There is not a fold up chair in the back of my car for me to sit and watch my children’s sporting events or practices.  I have a sensory bag of bubbles, chalk, kinetic sand, lollipops to calm an anxious child.  I bring a sensory box of rice, dried beans and toys.  Anything and everything to keep a fidgety running sensory seeking child occupied.

These items are ready to go.  Not just for sporting events.  All the time.


Of course this is not an all-inclusive list.  On a high level, this is how I see my parenting behavior has changed.  As a special needs parent I am always on alert.  My house is messier and gets broken a lot – I didn’t have curtains for years as Declan enjoyed pulling them down bringing the curtain rods and all.  Yet, as things appear to get more stressful or harder, I feel calmer.
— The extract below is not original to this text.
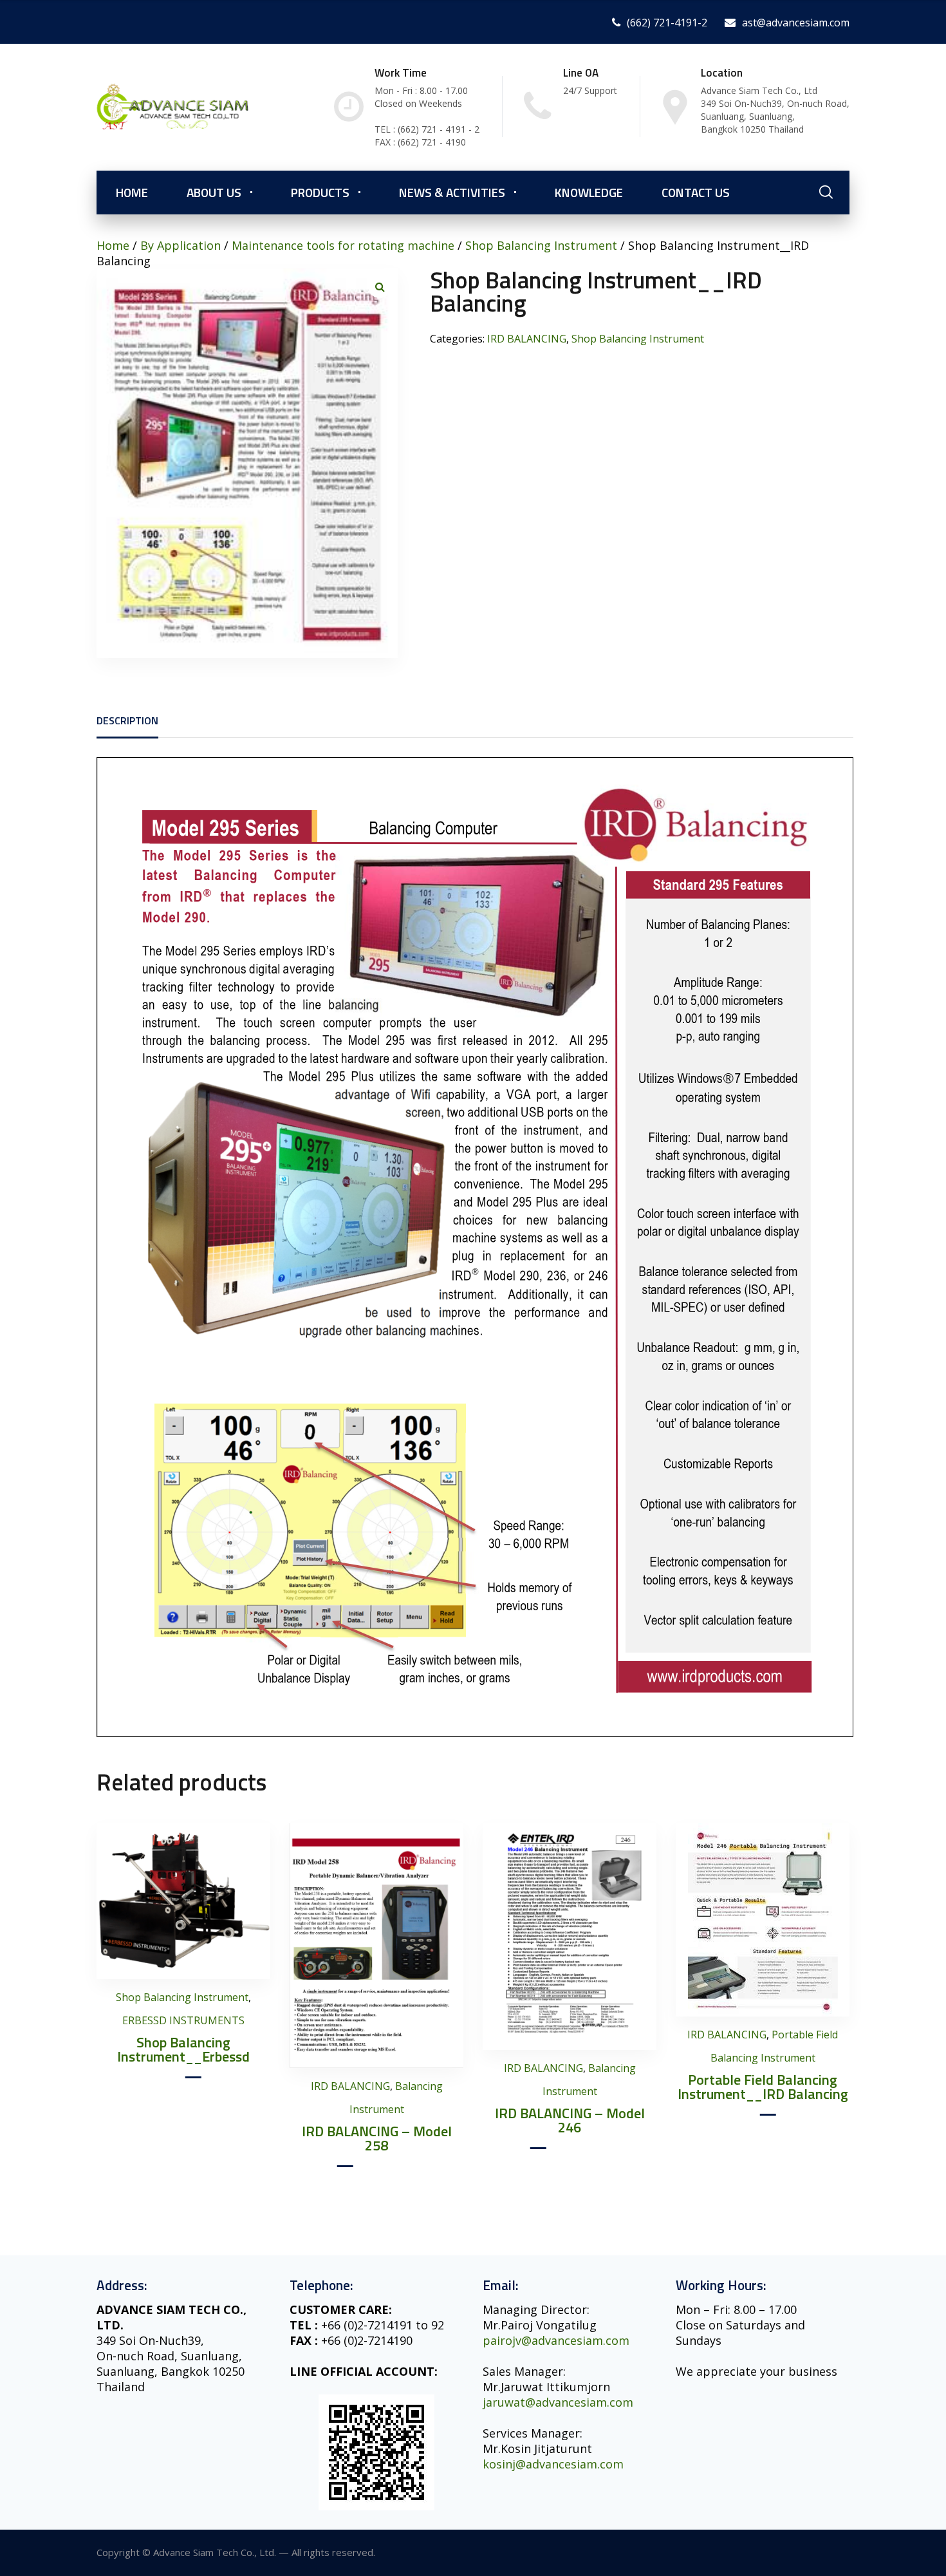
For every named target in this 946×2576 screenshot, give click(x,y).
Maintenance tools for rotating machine (343, 245)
Transitioning into special needs parenthood, I realized what was important to me in raising my kids.

Our family is safe, happy, healthy and whole.  That is perfect to me.
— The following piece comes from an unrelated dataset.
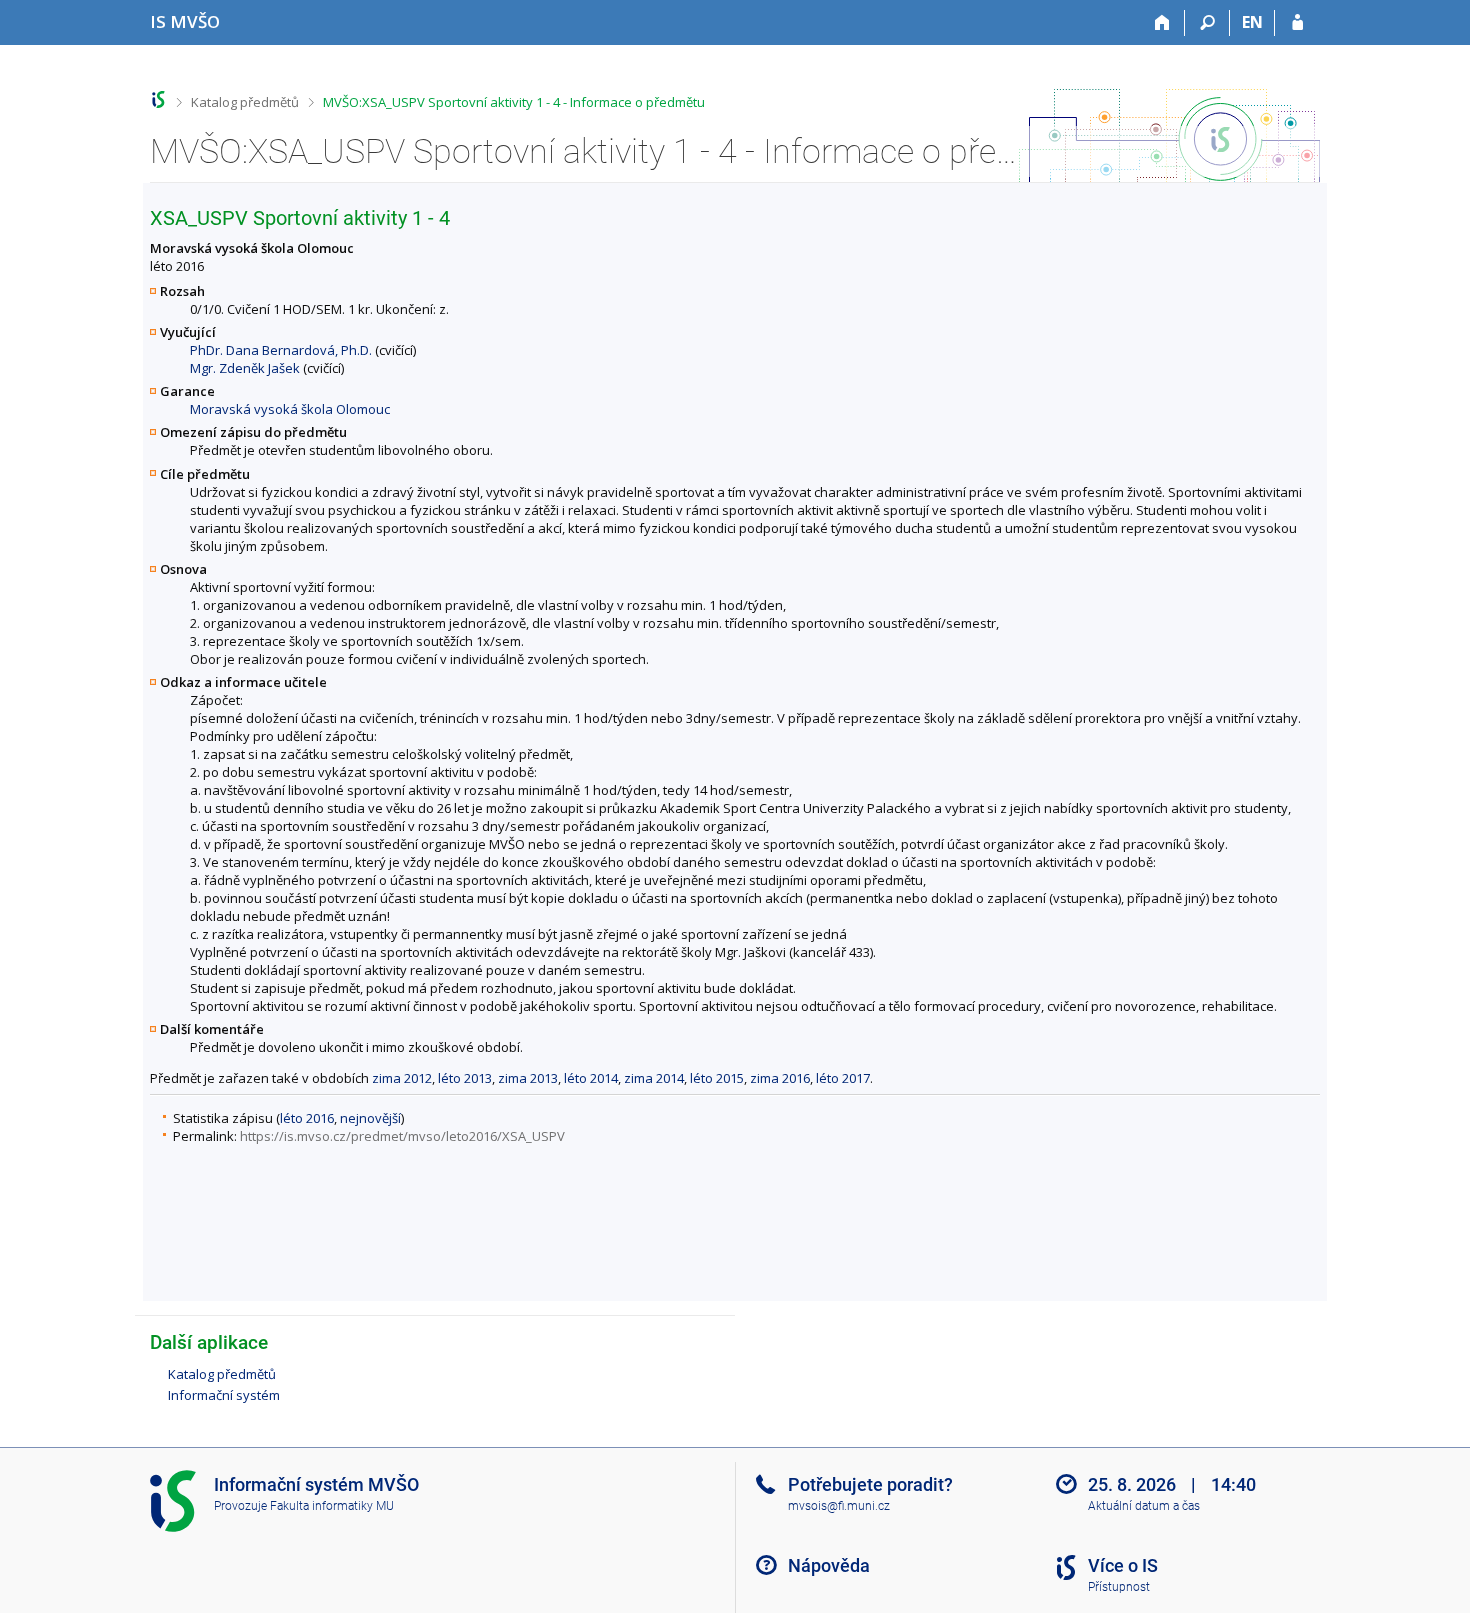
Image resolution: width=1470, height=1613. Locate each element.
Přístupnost (1119, 1587)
2 thoughts on “Becoming a Special Needs Parent

  1. Parenting a child with special needs makes you realize that mess they create brings calm. I try not to stress over it too much, still working on that. And Tyson is only 2 1/4 years old and very strong and fast! He wears a harness if he’s walking for his safety and my peace of mind. He too has no sense of safety, he just wants to explore. I see all of this as a gift in the sense it makes me more aware of the world around us.